DIRECTIONS FOR THIS TASK – Bring together copies of the lines in the data below that contain the word "Collapse".

+++

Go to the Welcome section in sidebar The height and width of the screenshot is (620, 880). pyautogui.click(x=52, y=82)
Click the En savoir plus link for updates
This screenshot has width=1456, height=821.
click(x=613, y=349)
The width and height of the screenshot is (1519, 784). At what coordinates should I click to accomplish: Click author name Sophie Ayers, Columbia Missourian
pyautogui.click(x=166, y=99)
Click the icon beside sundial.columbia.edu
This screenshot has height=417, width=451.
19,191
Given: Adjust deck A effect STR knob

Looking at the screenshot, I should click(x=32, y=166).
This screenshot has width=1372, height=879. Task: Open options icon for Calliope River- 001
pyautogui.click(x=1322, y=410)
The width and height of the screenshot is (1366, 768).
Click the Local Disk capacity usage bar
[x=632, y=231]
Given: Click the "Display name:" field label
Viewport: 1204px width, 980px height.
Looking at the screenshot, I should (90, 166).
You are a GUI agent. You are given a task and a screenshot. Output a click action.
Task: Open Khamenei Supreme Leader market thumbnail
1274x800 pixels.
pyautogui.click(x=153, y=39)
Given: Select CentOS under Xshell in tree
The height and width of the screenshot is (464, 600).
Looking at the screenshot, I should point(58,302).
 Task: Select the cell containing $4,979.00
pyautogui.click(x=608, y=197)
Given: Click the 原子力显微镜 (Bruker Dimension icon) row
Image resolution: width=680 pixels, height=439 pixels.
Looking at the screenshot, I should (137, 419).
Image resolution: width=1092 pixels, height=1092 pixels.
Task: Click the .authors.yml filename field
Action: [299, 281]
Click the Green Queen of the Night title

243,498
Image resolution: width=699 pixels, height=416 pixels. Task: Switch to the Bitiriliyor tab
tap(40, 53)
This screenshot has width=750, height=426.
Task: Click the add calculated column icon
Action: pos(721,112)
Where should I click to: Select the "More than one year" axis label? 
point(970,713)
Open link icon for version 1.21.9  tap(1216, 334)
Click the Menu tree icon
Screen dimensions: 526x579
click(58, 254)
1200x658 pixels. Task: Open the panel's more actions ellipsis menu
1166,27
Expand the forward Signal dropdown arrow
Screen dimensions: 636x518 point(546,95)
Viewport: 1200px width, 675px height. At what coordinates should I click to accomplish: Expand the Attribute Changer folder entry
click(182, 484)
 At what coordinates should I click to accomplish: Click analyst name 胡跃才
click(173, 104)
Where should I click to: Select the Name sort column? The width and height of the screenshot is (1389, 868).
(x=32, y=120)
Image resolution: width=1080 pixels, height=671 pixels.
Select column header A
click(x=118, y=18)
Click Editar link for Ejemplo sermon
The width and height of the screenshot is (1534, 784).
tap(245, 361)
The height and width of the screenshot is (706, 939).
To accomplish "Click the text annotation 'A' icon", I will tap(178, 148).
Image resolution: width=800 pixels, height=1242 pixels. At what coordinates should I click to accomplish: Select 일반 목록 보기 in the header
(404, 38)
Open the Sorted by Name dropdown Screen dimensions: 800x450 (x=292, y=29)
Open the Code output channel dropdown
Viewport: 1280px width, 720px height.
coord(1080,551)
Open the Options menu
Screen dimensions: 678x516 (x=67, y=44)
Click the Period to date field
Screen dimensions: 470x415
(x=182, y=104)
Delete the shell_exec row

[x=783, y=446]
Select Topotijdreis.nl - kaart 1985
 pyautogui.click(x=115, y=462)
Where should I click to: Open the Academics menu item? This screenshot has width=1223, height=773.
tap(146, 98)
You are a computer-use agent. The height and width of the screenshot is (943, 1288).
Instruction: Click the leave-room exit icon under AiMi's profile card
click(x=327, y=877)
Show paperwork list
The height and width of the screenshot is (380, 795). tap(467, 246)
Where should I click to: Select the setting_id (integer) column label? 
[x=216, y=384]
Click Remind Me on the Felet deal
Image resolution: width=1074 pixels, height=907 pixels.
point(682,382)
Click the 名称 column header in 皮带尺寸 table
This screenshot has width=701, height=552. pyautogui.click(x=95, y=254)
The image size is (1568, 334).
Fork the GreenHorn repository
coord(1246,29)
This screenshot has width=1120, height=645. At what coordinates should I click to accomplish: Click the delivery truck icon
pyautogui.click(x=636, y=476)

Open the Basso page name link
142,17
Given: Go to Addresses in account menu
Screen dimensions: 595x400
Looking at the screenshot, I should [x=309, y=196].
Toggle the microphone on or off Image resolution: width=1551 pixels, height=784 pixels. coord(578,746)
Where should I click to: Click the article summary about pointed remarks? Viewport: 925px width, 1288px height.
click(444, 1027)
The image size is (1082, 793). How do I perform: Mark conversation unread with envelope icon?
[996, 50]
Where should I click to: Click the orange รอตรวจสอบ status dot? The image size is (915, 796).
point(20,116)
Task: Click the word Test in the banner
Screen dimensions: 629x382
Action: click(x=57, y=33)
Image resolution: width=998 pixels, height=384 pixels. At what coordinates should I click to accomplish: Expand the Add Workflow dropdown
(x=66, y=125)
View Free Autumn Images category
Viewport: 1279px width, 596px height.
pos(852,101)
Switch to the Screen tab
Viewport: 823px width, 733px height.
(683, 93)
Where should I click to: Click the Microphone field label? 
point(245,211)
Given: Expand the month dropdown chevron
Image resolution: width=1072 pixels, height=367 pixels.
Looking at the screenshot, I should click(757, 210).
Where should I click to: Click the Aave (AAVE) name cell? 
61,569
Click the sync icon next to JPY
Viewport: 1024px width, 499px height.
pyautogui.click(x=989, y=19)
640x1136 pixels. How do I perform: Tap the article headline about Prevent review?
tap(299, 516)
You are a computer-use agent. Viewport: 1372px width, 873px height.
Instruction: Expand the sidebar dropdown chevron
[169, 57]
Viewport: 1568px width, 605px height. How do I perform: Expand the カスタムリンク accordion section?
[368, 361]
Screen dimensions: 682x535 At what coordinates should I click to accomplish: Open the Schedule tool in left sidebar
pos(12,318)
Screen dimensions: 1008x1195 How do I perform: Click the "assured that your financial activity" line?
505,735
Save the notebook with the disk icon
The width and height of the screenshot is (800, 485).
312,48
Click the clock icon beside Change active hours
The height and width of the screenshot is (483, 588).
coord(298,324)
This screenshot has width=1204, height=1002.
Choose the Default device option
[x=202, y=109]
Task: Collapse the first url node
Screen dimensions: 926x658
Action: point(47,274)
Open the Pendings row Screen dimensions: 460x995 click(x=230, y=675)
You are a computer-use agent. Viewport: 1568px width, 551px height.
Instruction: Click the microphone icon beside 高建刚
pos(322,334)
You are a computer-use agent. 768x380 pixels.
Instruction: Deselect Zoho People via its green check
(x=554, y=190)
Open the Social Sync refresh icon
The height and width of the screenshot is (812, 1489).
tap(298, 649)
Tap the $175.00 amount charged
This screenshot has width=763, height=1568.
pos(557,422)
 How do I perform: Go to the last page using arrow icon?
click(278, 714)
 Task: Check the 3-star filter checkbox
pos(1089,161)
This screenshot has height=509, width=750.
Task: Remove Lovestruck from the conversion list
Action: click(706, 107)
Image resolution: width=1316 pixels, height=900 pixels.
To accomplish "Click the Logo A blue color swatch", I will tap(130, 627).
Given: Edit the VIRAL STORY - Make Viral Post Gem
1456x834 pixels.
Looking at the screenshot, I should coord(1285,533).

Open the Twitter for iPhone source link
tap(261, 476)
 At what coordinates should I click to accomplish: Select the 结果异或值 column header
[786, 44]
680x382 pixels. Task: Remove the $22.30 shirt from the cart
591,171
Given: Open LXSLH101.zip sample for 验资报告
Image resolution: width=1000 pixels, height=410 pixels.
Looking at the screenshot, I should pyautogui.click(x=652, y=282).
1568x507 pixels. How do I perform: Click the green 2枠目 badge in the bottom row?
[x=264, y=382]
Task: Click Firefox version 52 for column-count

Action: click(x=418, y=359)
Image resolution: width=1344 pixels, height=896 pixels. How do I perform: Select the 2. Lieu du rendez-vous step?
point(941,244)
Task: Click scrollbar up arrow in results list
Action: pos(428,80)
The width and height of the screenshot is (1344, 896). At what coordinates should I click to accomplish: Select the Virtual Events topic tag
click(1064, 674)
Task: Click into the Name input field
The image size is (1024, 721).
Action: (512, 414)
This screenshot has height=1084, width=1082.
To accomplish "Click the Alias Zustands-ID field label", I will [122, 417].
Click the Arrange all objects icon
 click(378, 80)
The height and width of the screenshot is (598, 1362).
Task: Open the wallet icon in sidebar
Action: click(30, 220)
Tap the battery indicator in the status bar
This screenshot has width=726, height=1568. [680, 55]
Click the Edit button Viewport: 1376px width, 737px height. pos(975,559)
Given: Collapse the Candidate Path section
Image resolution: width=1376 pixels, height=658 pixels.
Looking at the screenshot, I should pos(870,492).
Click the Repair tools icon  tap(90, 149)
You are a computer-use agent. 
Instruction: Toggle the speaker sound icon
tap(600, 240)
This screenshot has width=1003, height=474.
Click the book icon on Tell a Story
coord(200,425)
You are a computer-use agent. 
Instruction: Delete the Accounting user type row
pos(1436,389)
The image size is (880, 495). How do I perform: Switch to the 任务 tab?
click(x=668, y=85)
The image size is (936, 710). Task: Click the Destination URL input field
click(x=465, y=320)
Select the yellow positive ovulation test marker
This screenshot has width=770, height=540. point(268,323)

+++

ANSWER BOX –
Task: Collapse the first url node
Given: Collapse the Candidate Path section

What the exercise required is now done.